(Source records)

* * * * * * * * *

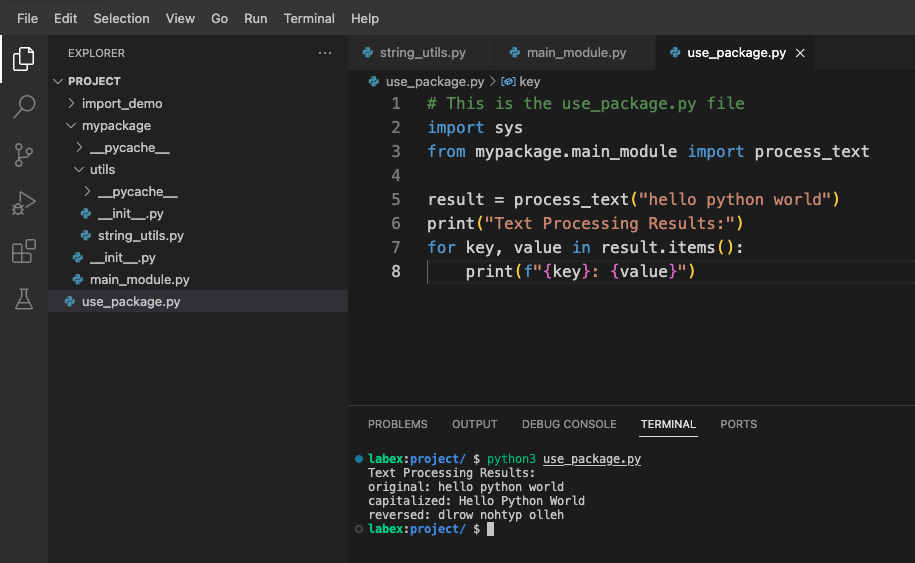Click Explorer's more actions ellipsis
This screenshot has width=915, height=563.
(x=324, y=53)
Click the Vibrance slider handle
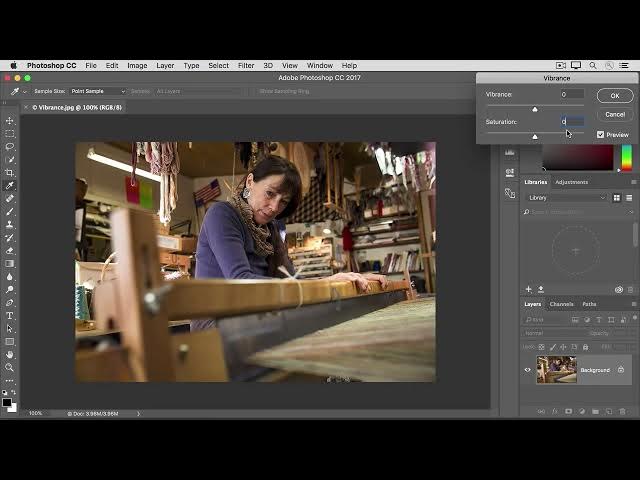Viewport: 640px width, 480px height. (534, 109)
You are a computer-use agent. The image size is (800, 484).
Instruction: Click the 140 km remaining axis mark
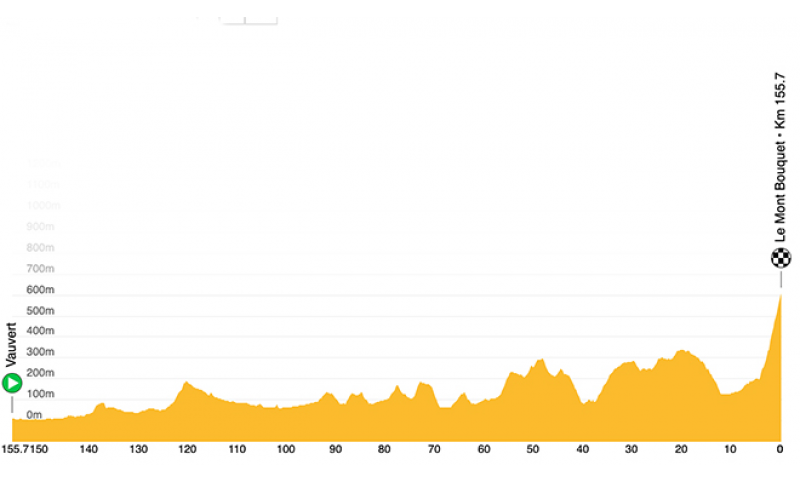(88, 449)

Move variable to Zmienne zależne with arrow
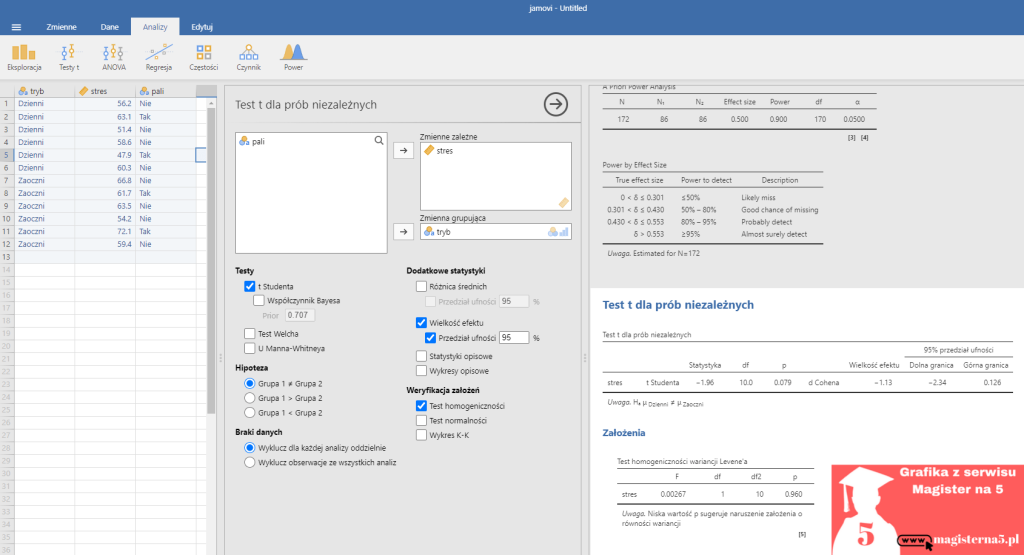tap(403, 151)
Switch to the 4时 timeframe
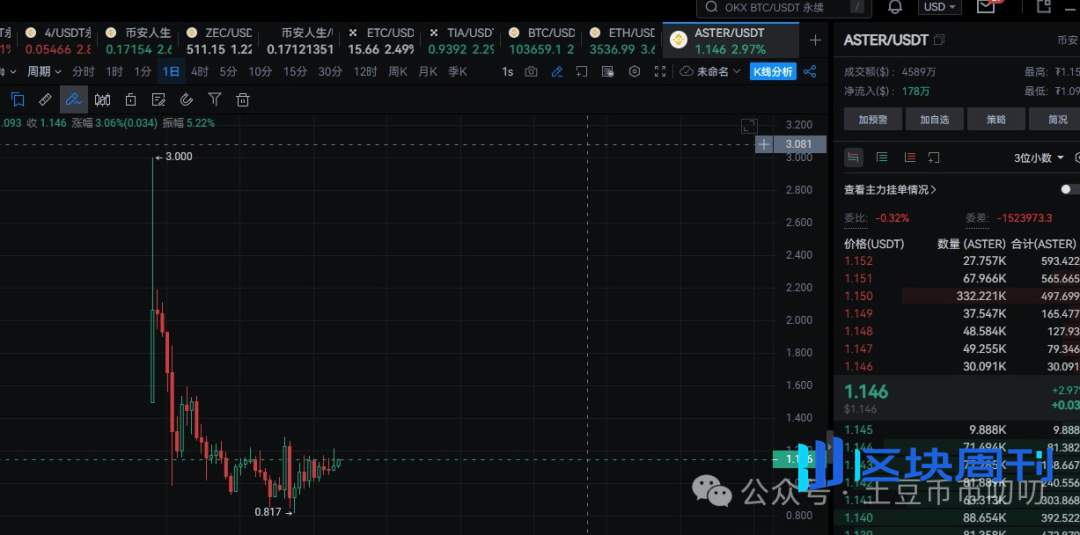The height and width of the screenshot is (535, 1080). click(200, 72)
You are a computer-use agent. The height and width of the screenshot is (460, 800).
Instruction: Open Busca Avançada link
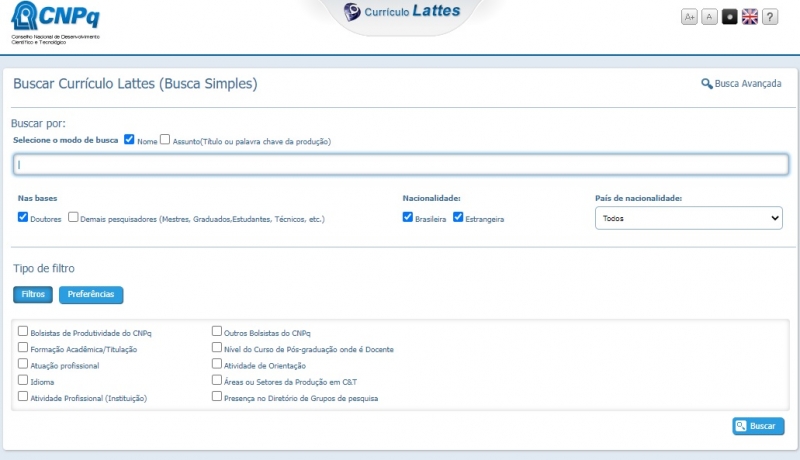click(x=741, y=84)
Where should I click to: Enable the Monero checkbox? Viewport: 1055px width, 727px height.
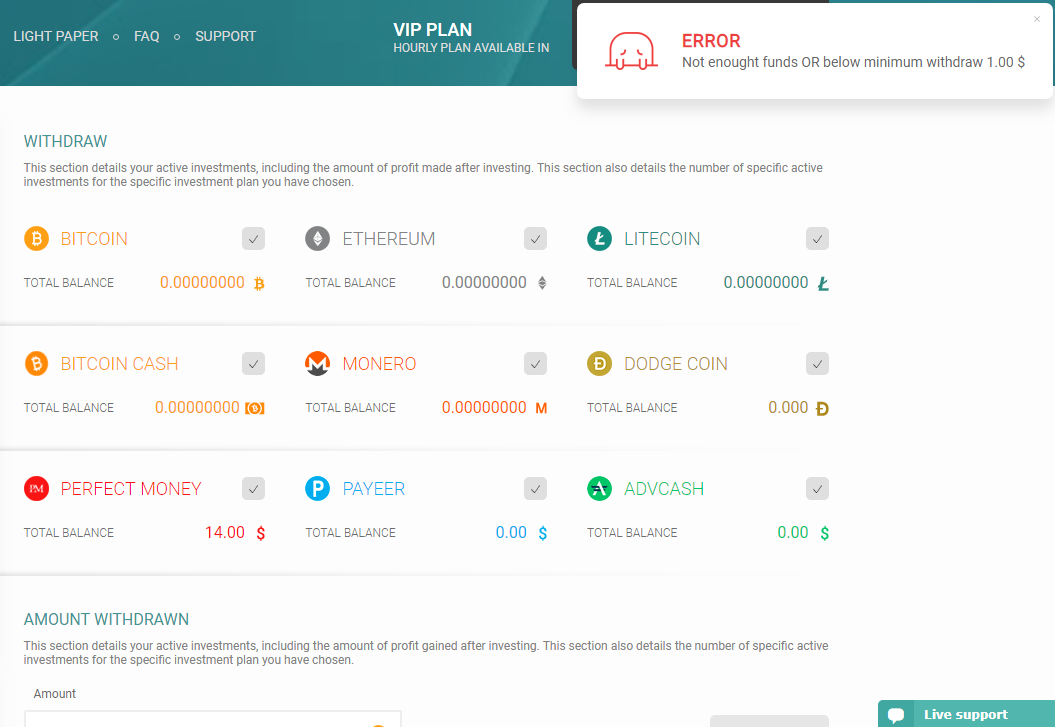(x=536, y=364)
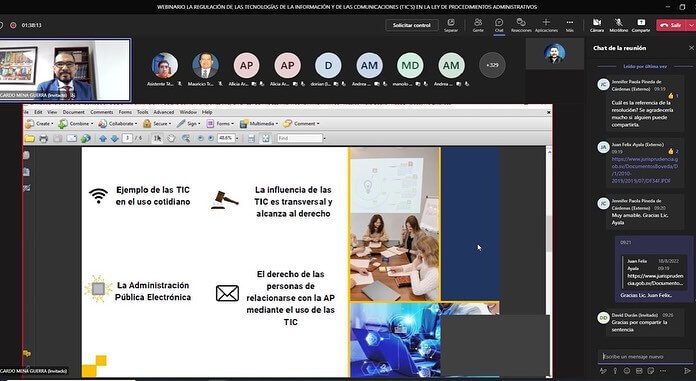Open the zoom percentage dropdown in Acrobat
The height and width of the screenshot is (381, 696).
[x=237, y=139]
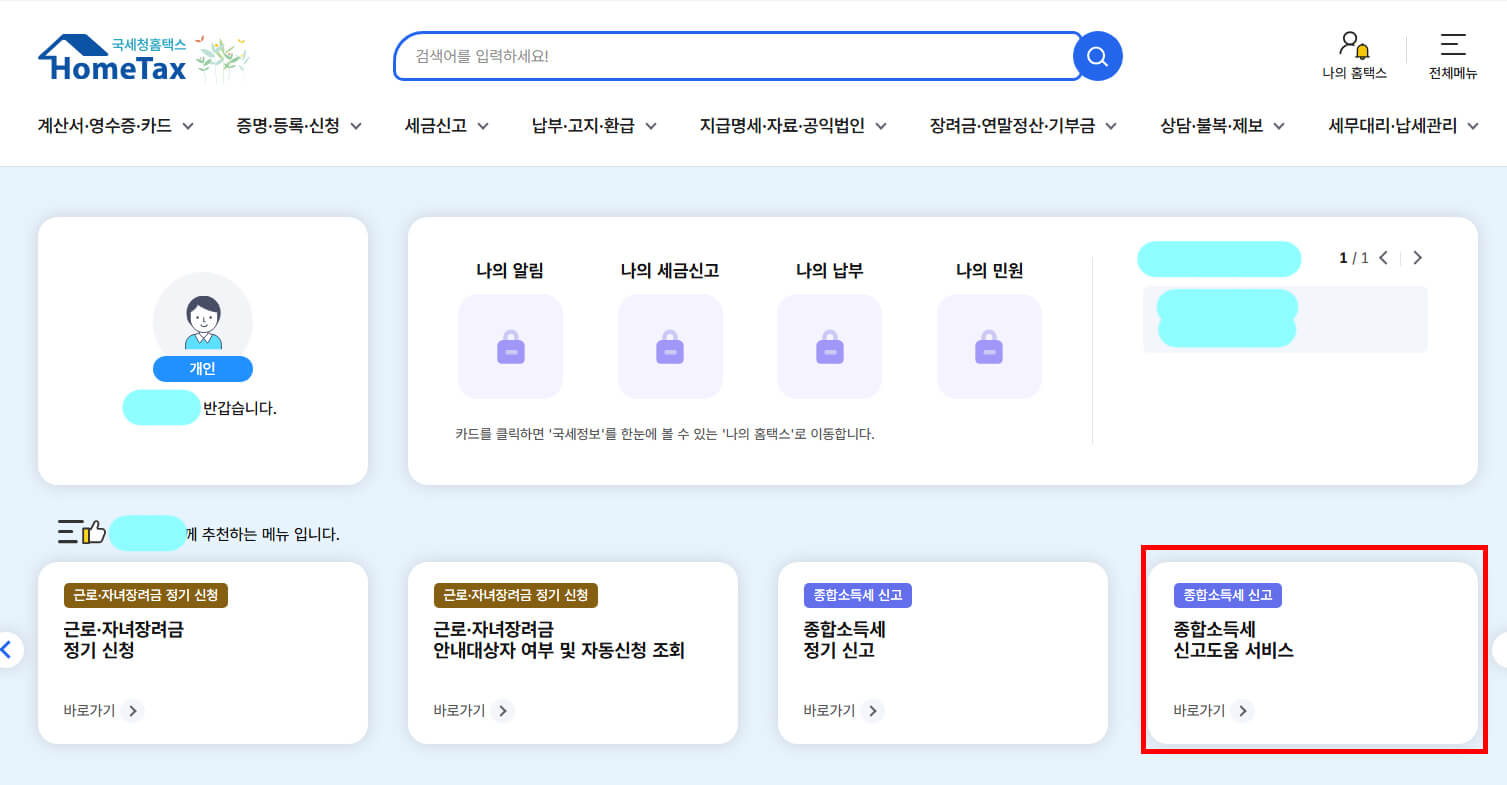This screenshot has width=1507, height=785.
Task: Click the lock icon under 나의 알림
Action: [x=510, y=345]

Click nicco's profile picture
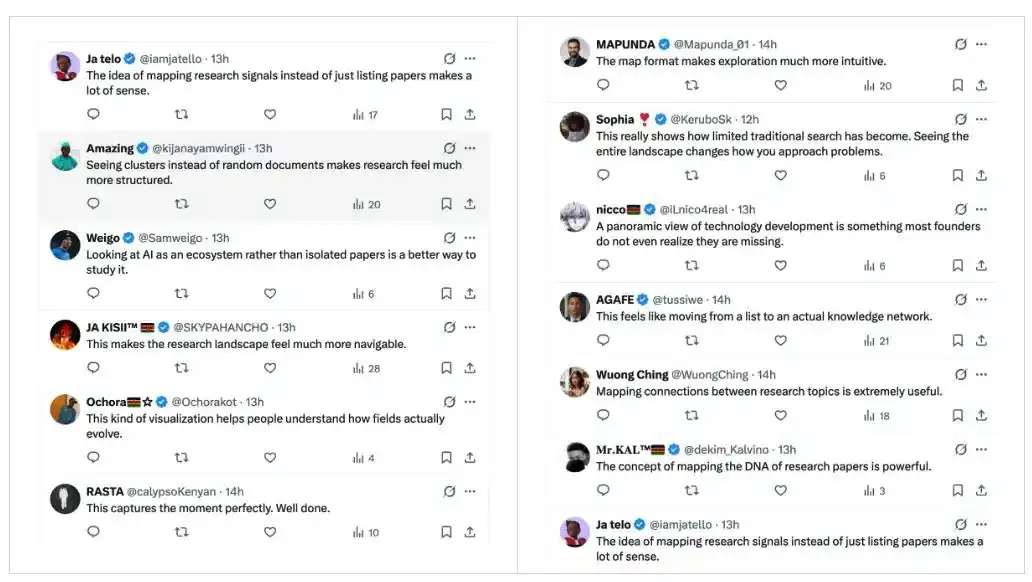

* * * * * * * * *

● Brief
From the line that contains "You are a computer-use agent. The height" to the last line of the records above, copy each line exactly, both ends included, and leave the pictures out.

● Task result
You are a computer-use agent. The height and width of the screenshot is (460, 800).
Instruction: Open Busca Avançada link
click(x=741, y=84)
Where should I click to: Enable the Monero checkbox? Viewport: 1055px width, 727px height.
(x=536, y=364)
Open the zoom percentage dropdown in Acrobat
The height and width of the screenshot is (381, 696).
[x=237, y=139]
This screenshot has width=1507, height=785.
Task: Click the lock icon under 나의 알림
Action: [x=510, y=345]

Click nicco's profile picture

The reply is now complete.